Although unions are correct: there is no requirement of labour market testing for a Chinese company entering into an arrangement for a project, once an arrangement is finalised, individual Chinese employers on the project can apply to DFAT to access overseas workers. The employer will need to demonstrate failed recruitment efforts in order to obtain Chinese workers. So it's technically correct for DFAT to claim there is a subsequent requirement of labour market testing contained in the trade agreement.
Nonetheless, what DFAT leaves out of its "myth-busting" fact sheet is that the interpretation of what constitutes sufficient labour market testing is entirely left up to the department.
This can be weakly interpreted by the department so that Chinese companies do not have to properly and rigorously test the local labour market in order to access Chinese workers. For example, the current policy around labour market testing permits failed recruitment efforts on social media (e.g. a single Facebook advert) as sufficient.
Moreover, the protection afforded to local workers is contained in policy rather than law, as the requirements around the nature, type and duration of labour market testing is up to the department.
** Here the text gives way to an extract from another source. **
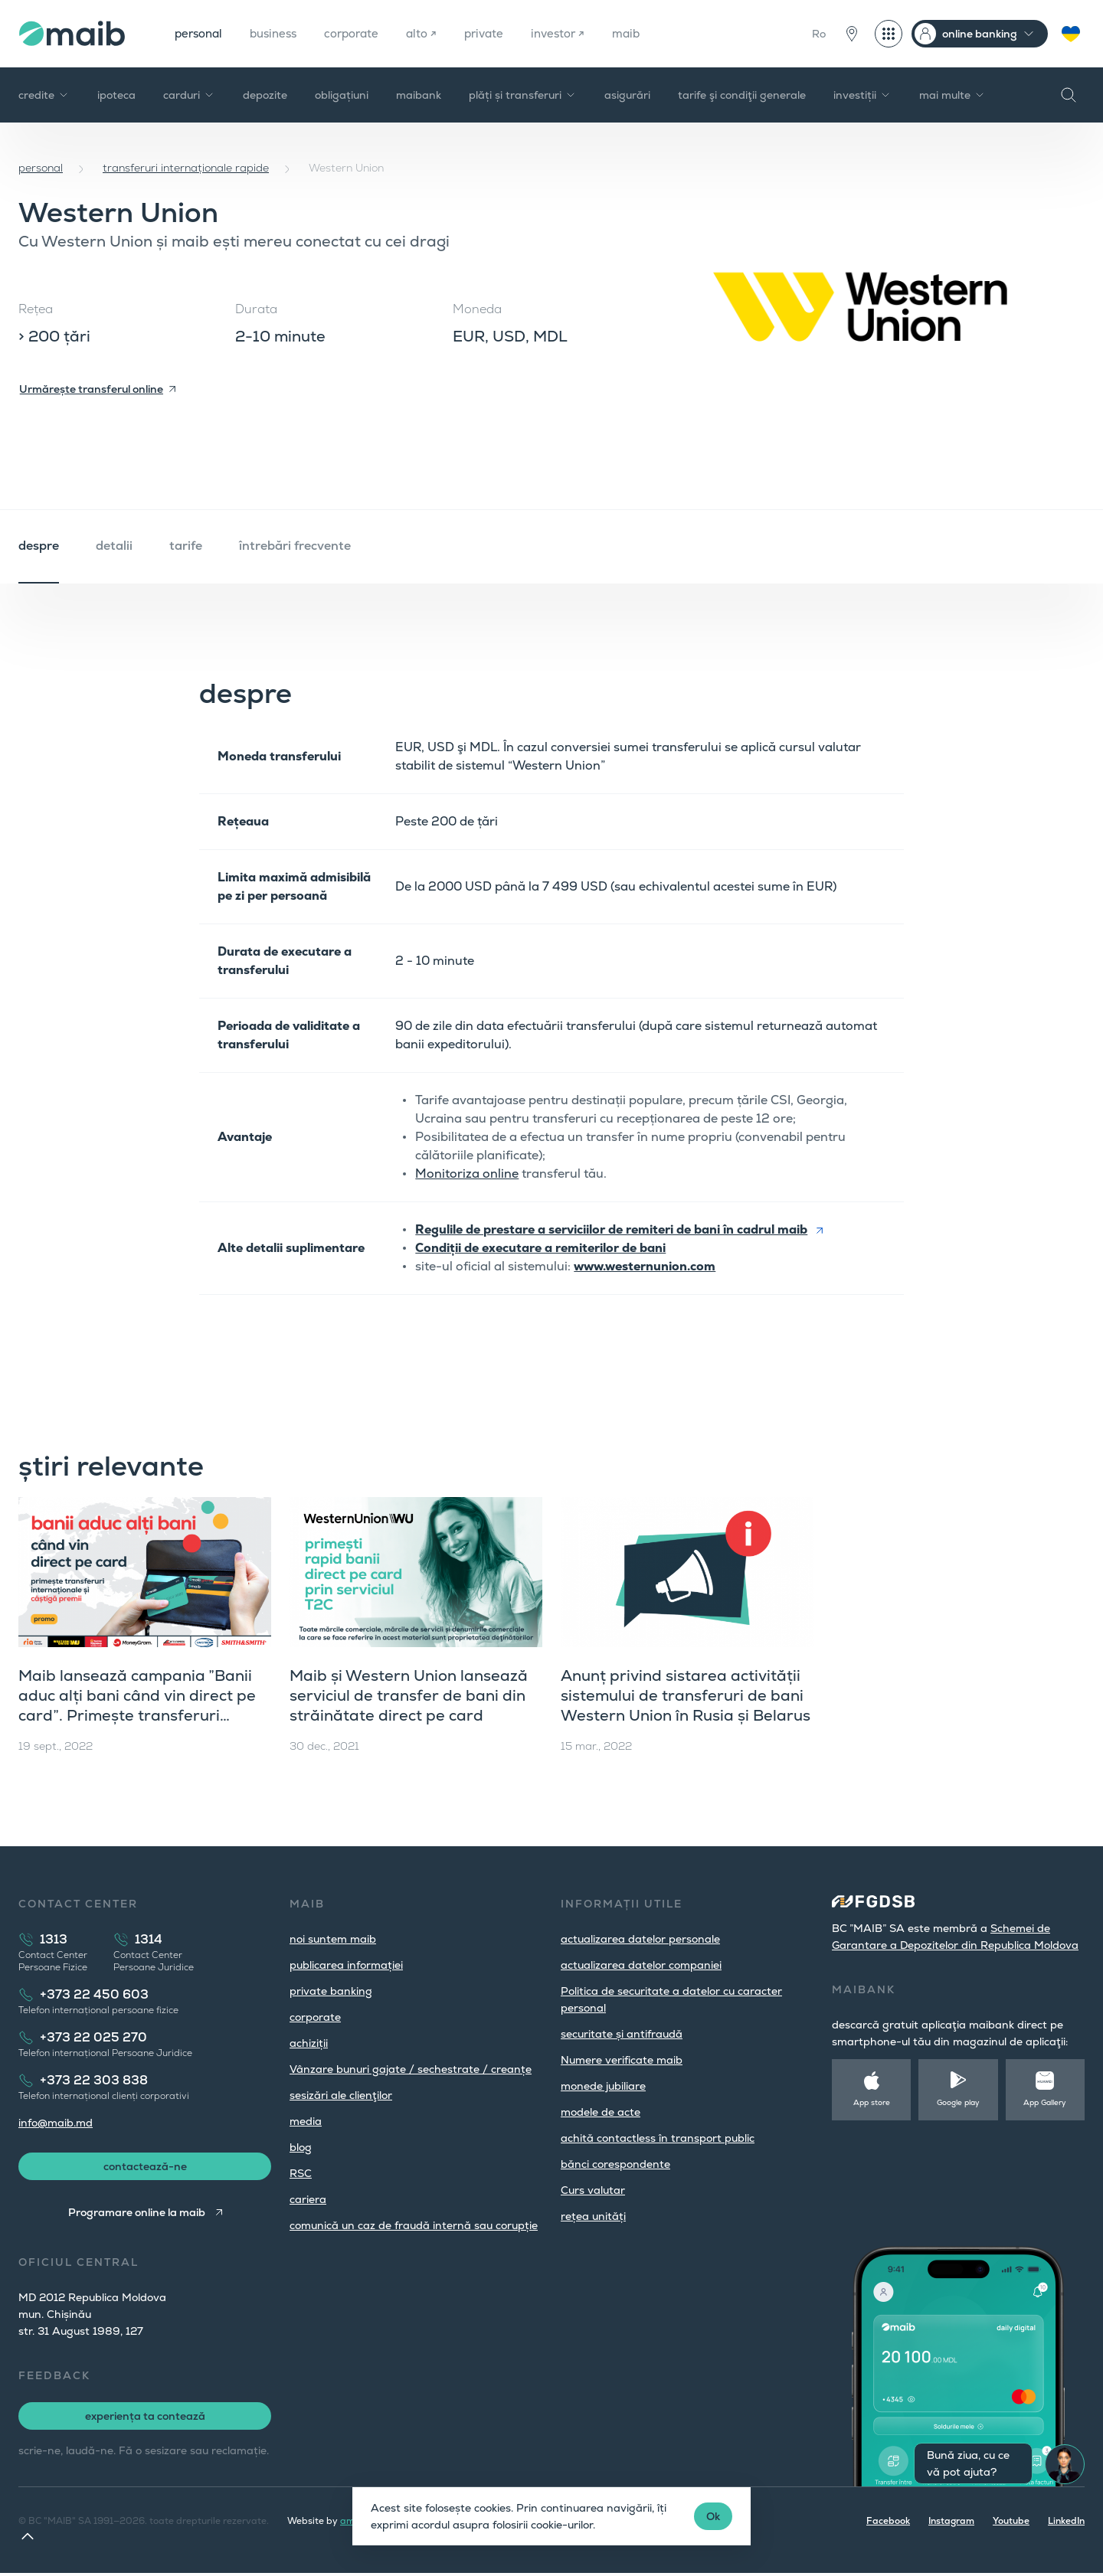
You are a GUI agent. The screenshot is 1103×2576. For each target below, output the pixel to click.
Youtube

These can be whittled away at any time so that the ability of these requirements to protect local workers' preferential access to jobs becomes virtually meaningless.
In other words, while the trade agreement doesn't give Chinese workers unrestricted access to the local labour market, the protection it affords Australian workers is weak.
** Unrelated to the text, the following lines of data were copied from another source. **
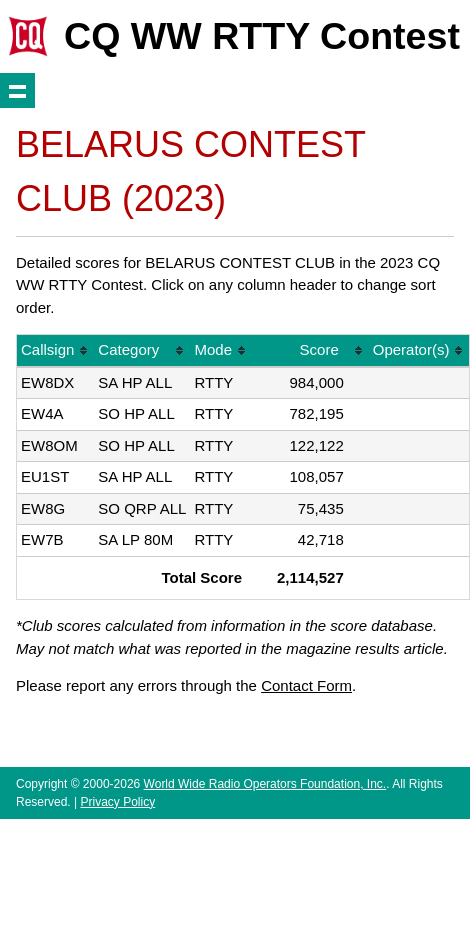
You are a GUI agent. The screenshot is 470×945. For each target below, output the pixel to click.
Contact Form (306, 685)
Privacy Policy (117, 802)
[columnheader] (55, 351)
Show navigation (17, 90)
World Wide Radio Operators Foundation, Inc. (265, 784)
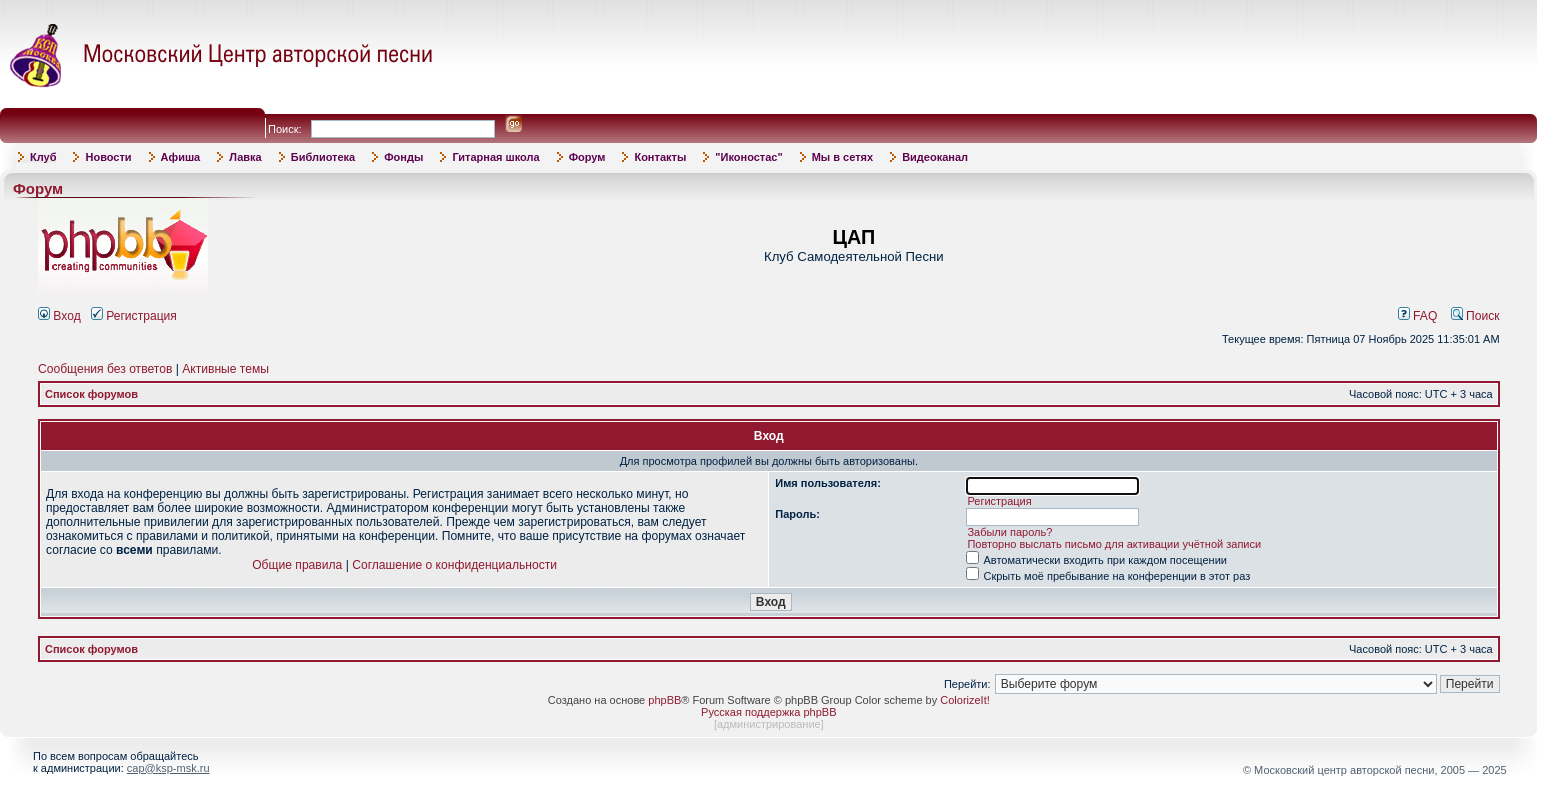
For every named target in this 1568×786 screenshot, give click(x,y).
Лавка (245, 157)
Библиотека (323, 157)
In negotiating the agreement the government should have done more to incorporate into its text that Chinese workers could be used only in areas of proved and genuine labour market shortage. It should also have made concrete the regulatory requirements around this.
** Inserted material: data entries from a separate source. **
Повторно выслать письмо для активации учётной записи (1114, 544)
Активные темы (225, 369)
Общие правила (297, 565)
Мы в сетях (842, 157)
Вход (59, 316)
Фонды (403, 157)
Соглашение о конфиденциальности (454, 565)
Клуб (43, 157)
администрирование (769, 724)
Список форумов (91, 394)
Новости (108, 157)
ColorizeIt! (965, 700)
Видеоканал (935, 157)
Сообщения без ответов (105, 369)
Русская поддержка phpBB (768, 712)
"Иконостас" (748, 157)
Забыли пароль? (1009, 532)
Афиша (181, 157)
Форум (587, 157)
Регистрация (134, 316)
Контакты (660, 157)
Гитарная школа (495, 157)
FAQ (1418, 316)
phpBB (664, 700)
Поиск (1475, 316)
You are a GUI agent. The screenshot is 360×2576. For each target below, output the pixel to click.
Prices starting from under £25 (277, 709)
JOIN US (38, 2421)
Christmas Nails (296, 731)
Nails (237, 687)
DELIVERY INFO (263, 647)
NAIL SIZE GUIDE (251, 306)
The second big debate concerns whether the trade agreement allows Australia's employment laws and minimum standards around wages and conditions to be undermined.
Although DFAT is correct that Chinese workers will be required to be employed in accordance with our employment laws and are entitled to Australian wages and conditions, it is equally true that where these workers are being exploited or being used to undercut local wages and conditions, it is highly unlikely this will be uncovered by authorities.
When a Chinese company enters into an arrangement for a project in Australia (i.e. forms an "Investment Facilitation Arrangement"), the IFA ties a Chinese worker's migration status to the fact of their employment. An IFA worker is permitted entry into Australia only via the IFA and for the duration of the project.
Thus, the IFA represents an entirely employer-driven approach to migration which entrenches the vulnerability of these types of workers.
The worker's right to remain in Australia is wholly contingent upon the employer's continuing demand for their labour. Withdrawal of support from the employer-sponsor may mean cancellation of the visa.
This threat, actual or perceived, may induce an IFA worker to accept substandard working conditions and creates a strong disincentive for these workers to voice concerns for fear of being sent home.
This is distinct to the entitlement of a 457 visa worker of 90 days to find a new job before the visa's expiration. Similarly, temporary migrant workers who are working-holidaymakers or international students can move freely within the labour market and do not have their residency status linked to one employer.
The IFA also allows Chinese companies to negotiate concessions on the 457 visa's general standards.
First, IFA workers can have lower English skills than under the 457 visa, which will hamper their ability to understand rights or to complain about their violation. Lower English skills also have concerning implications for workplace safety.
Second, IFA workers are unlikely to be unionised and will have limited community connections, which again reduces their ability to voice concerns over their treatment.
A third factor is that this isolation reduces the opportunity for effective monitoring and enforcement of Australian labour laws to take place by the Fair Work Ombudsman.
Fourth, it is difficult to enforce the legal rights of IFA workers as claims take time and these workers will have returned to China by the time their cases reach court.
However, the real clincher is this: IFA workers will be unlikely to complain about being paid below the Australian minimum wage because it is still likely to be more than they would receive back in China. This provides an even stronger disincentive for IFA workers to bring to light the fact of their exploitation. Without informants, it is unlikely that the authorities will uncover it.
The final issue is whether union opposition to the trade agreement is racist. People have voiced concerns that Chinese workers are a threat to Australian jobs and wages. This in turn fuels xenophobia against Chinese workers.
It is the Abbott government, not Chinese workers, that has allowed Australia to sign up to a trade agreement that does not sufficiently protect Australian workers' preferential access to jobs, or to ensure that Chinese employers who seek to use such workers to undermine local wages will get caught.
Our government is responsible for undermining local jobs, wages and conditions and our beef should be with it, not Chinese workers.
Dr Joanna Howe is a senior lecturer at the University of Adelaide Law School and an expert in temporary labour migration.